Execution of caspase activation is highly regulated by the Bcl gene family, which comprises about 21 isoforms . Some of these Bcl proteins are known to be involved in the inhibition of apoptosis (e.g. Bcl2 and Bcl-Xl), whereas others (e.g Bcl-Xs, Bak, Bax and Bad) promote cell death. The competition between both groups leads to a regulation of the apoptotic process. Both act downstream of the death receptors, but in addition could act independently from this preceding signalling [12, 14–16].
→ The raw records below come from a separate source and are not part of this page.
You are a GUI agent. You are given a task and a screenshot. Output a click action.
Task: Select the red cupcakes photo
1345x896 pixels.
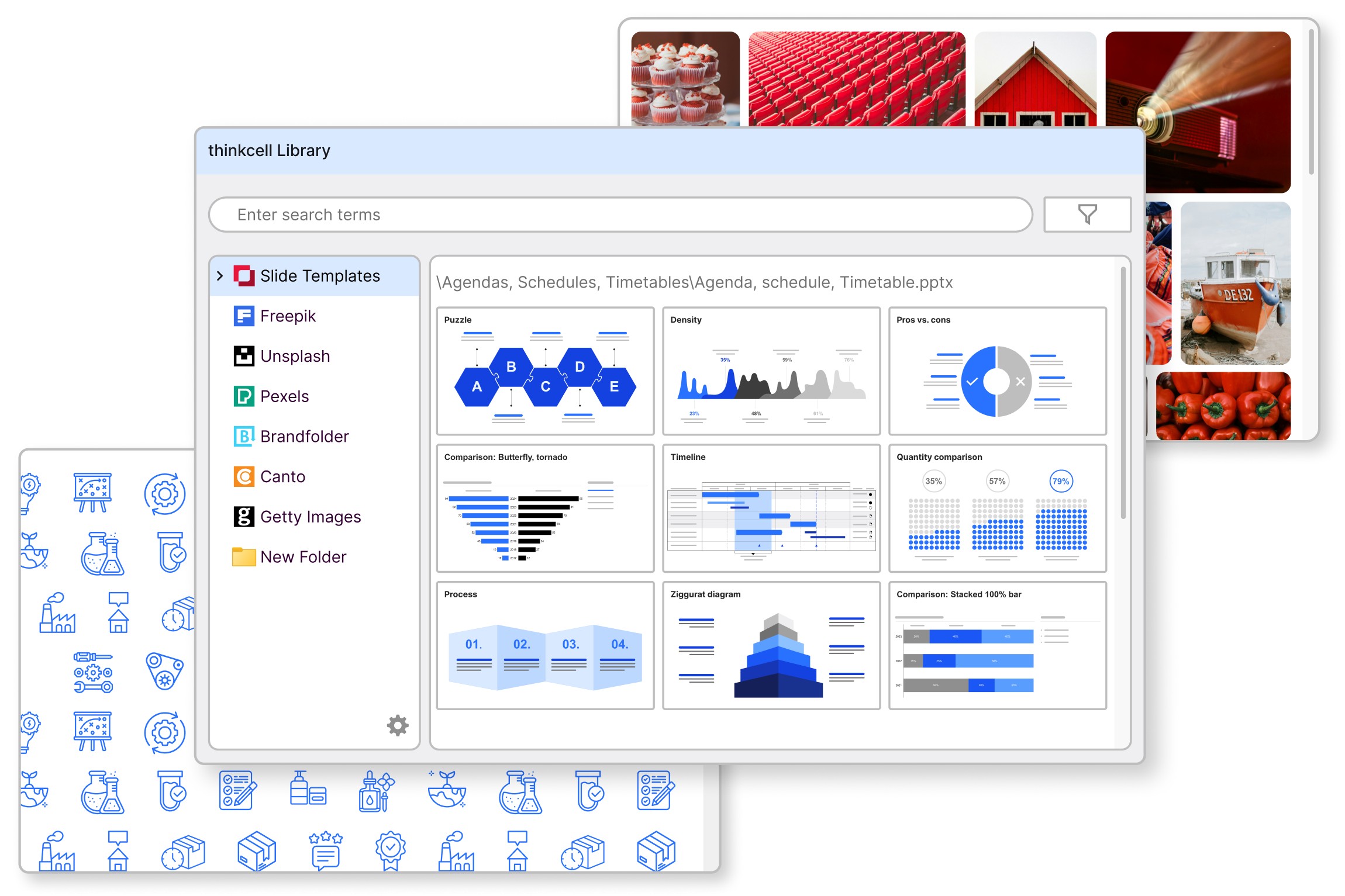tap(685, 79)
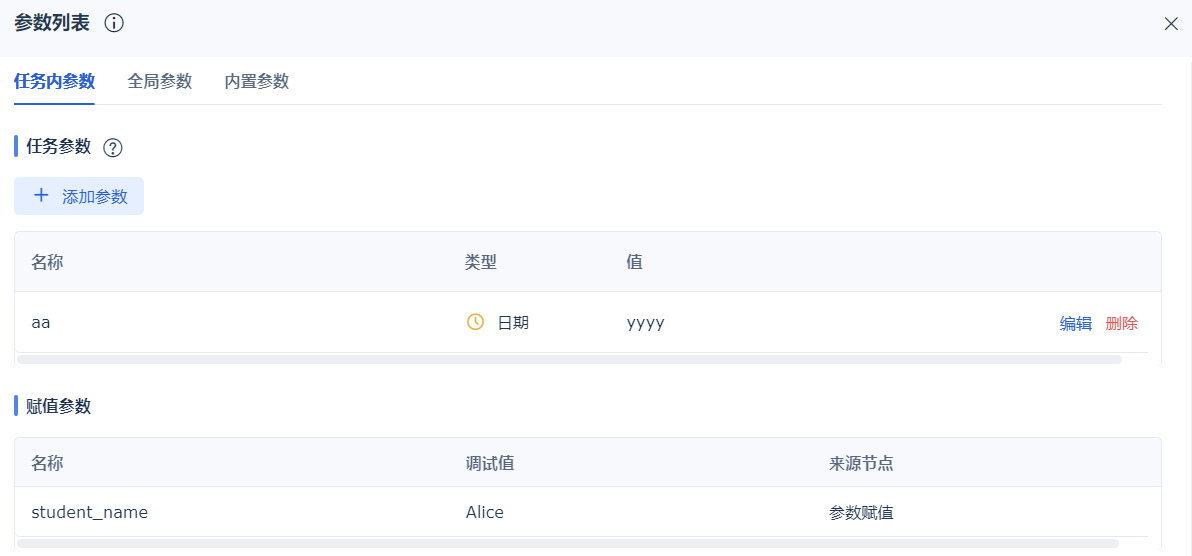Click the 调试值 column header

[x=490, y=463]
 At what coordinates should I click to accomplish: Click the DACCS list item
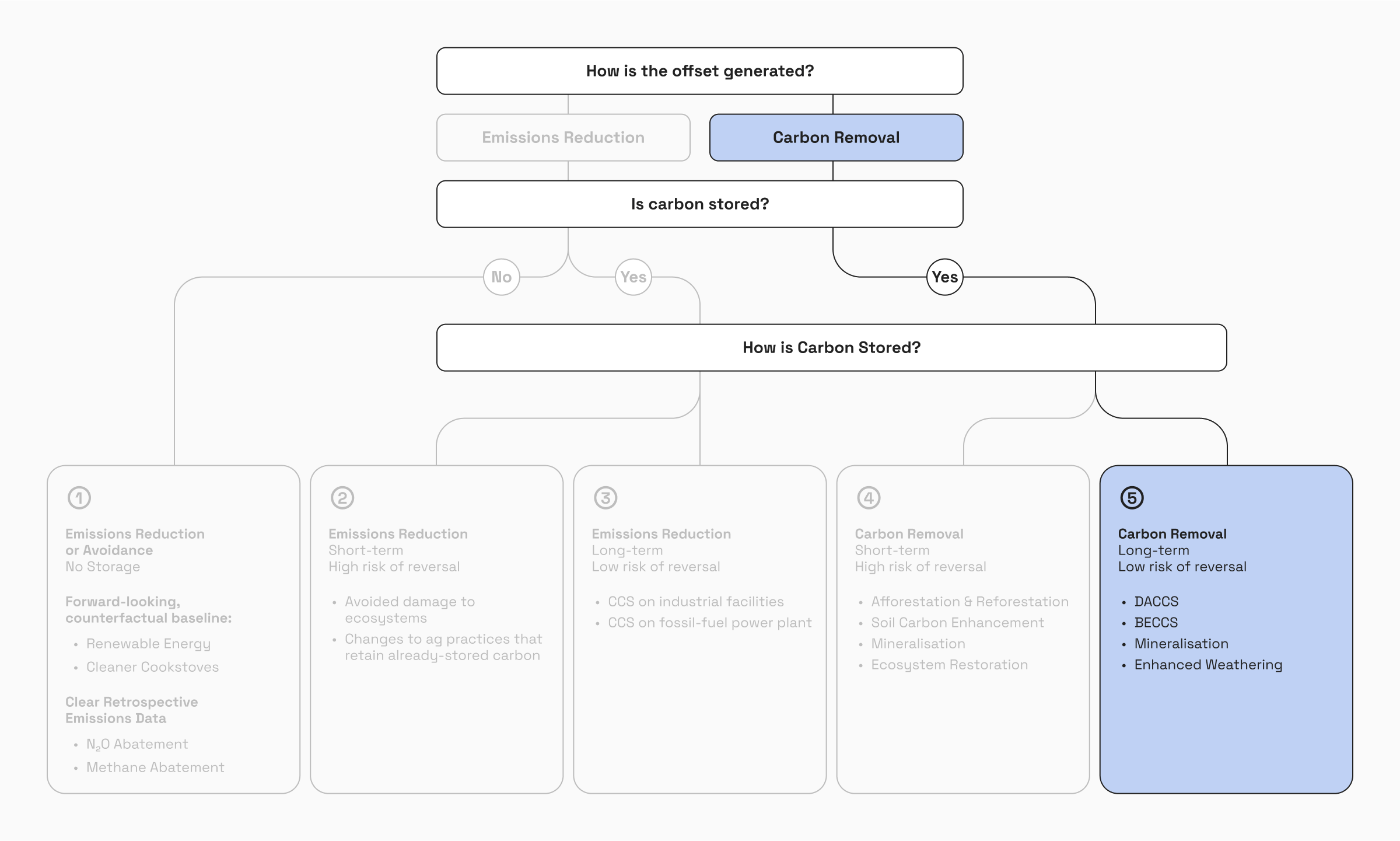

Bcl2 prevents the release of cytochrome c from mitochondria, which acts as a cofactor for the activation of caspase-9, and binds Apaf-1. Both events inhibit the activity of caspase-9 . It has been shown that Bax and Bcl are involved in the regulation of decidual cell apoptosis in pseudopregnant rats . Recently, Dai et al.  could demonstrate in rats that regression of the decidual cells at the mesometrial pole in early to midpregnancy is related to expression levels of Bax and Bcl2 proteins, respectively. Furthermore, the ratio of both protein levels determines the amount and spatial distribution of apoptosis. This balance is regulated by progesterone, since the application of an antagonist resulted in a higher Bax to Bcl2 ratio and enhanced decidual apoptosis. In addition, the deciduomata of pseudopregnant mice showed a regression of the decidua from day 8 pc onwards, which was accompanied by an increasing level of the death receptor ligand TNFalpha. At least the excecutive caspases, such as caspase-3 and -7, determine the start of cell death by cleaving a broad panel of proteins critical for survival like PARP and nuclear lamins .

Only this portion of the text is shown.